In the records below, find every line with the word "Create" and copy it.

======== SUPPLIED MATERIAL

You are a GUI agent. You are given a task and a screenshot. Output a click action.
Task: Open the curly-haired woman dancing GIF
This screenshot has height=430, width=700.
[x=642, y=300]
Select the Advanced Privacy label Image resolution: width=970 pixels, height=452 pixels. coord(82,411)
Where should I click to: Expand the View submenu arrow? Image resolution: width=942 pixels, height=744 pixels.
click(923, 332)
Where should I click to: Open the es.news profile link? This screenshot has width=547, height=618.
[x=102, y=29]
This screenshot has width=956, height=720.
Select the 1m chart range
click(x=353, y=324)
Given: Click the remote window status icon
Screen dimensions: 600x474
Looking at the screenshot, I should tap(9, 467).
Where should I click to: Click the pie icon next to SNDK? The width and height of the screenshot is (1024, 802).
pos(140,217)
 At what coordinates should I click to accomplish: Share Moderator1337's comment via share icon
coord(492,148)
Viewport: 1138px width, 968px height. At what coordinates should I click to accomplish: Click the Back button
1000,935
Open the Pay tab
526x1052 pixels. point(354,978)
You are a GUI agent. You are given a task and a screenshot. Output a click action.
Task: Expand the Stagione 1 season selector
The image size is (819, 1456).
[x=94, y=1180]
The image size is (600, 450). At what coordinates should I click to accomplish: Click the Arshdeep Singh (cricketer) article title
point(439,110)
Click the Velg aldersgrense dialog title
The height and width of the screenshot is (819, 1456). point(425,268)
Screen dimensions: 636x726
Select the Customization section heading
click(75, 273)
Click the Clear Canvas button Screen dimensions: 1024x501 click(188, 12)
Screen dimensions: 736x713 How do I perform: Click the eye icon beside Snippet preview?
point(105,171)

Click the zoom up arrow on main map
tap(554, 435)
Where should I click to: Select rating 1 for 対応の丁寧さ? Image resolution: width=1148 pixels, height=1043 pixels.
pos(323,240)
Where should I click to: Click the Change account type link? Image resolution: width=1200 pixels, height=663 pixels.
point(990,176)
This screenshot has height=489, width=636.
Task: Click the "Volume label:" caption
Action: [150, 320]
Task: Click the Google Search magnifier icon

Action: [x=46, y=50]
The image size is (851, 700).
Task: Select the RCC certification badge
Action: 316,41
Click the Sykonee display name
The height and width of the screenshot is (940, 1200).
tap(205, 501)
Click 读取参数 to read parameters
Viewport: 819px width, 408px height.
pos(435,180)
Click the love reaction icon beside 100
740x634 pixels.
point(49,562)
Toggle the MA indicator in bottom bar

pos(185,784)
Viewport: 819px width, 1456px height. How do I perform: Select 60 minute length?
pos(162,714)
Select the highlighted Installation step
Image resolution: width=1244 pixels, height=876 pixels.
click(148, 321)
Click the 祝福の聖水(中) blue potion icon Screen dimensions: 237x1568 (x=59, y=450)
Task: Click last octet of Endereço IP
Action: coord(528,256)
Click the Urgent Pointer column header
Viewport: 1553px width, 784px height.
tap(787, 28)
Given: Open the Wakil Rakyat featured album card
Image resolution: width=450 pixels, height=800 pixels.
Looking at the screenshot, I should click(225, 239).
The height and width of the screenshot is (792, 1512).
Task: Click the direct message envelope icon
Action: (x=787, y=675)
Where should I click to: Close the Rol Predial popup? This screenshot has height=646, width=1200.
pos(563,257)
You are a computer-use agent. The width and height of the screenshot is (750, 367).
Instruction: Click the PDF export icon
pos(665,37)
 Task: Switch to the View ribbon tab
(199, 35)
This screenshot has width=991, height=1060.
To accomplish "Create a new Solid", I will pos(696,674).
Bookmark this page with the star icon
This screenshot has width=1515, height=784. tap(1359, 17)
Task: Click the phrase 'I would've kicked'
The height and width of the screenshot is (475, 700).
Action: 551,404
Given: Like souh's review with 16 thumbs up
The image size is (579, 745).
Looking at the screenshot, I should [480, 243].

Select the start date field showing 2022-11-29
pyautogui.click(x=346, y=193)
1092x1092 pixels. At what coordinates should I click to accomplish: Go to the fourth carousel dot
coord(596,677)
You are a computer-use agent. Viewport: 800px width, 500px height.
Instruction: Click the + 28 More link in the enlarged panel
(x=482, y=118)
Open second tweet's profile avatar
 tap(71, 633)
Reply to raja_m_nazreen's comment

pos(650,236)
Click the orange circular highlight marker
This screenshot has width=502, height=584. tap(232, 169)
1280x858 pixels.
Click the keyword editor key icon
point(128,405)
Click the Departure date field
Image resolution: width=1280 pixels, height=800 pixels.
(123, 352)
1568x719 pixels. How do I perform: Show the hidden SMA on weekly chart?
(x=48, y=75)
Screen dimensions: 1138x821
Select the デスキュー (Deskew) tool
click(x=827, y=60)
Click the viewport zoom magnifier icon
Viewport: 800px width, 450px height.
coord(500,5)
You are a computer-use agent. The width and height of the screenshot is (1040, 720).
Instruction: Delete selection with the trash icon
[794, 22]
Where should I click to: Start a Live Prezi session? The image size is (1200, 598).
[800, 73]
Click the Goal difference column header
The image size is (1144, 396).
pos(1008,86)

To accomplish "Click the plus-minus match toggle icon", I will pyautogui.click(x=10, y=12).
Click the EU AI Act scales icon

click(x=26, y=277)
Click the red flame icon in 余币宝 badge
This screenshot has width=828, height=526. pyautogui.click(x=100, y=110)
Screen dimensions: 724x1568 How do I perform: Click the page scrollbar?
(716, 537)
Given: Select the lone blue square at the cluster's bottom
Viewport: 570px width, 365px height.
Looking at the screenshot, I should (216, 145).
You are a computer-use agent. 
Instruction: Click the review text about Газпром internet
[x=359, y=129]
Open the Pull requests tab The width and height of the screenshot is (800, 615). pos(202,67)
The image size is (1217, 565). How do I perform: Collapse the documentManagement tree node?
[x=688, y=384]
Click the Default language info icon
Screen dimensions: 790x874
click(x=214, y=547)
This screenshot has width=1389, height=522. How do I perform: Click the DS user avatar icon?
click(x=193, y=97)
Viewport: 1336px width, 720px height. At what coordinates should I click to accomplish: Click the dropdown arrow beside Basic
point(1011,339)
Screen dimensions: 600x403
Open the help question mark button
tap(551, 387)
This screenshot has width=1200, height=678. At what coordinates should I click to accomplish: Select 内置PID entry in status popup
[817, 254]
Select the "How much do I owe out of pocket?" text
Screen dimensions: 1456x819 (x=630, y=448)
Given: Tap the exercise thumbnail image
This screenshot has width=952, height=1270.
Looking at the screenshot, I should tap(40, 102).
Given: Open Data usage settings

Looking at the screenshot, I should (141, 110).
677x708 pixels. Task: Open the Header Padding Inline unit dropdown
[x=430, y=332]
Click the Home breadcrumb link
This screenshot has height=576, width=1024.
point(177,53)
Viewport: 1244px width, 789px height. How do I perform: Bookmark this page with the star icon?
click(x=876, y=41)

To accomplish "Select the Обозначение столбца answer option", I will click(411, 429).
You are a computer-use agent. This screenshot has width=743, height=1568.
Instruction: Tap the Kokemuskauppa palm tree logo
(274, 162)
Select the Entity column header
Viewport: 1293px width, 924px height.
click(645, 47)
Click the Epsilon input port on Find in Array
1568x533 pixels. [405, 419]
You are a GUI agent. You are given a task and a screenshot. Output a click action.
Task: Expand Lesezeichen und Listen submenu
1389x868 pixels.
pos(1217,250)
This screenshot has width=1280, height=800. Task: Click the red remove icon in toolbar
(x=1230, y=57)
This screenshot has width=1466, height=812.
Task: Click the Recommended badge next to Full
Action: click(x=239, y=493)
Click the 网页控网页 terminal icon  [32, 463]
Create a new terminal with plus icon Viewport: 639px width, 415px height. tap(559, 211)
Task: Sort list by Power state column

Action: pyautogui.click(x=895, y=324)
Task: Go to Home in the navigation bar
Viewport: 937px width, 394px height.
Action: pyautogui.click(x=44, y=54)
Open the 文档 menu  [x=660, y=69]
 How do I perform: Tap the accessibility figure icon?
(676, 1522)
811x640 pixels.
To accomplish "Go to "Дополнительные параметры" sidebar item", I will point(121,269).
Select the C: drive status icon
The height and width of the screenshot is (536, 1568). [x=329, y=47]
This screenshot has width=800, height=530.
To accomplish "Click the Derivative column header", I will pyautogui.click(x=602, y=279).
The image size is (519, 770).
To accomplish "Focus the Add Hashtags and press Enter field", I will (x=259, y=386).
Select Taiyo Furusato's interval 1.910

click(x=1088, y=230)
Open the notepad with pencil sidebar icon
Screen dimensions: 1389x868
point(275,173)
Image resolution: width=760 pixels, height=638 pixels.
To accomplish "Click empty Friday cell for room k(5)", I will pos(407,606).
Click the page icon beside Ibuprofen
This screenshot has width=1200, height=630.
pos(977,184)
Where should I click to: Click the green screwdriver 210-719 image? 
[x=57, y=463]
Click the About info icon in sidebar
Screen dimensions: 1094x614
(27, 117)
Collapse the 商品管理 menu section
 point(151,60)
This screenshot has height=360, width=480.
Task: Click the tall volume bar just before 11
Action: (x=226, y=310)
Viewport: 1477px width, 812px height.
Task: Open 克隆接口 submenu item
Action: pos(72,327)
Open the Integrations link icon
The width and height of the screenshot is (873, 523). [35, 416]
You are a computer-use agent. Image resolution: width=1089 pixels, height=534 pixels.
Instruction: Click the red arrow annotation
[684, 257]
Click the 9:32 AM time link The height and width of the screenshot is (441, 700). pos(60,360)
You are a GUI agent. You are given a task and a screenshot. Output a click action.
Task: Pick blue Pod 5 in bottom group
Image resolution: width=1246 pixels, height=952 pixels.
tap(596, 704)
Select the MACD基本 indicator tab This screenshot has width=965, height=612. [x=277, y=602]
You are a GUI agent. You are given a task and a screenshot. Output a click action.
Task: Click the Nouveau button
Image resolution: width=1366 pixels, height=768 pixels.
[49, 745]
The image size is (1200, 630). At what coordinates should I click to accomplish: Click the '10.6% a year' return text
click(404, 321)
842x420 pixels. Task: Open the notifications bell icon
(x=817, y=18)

================

OUTPUT
To accomplish "Create a new Solid", I will pos(696,674).
Create a new terminal with plus icon Viewport: 639px width, 415px height. tap(559, 211)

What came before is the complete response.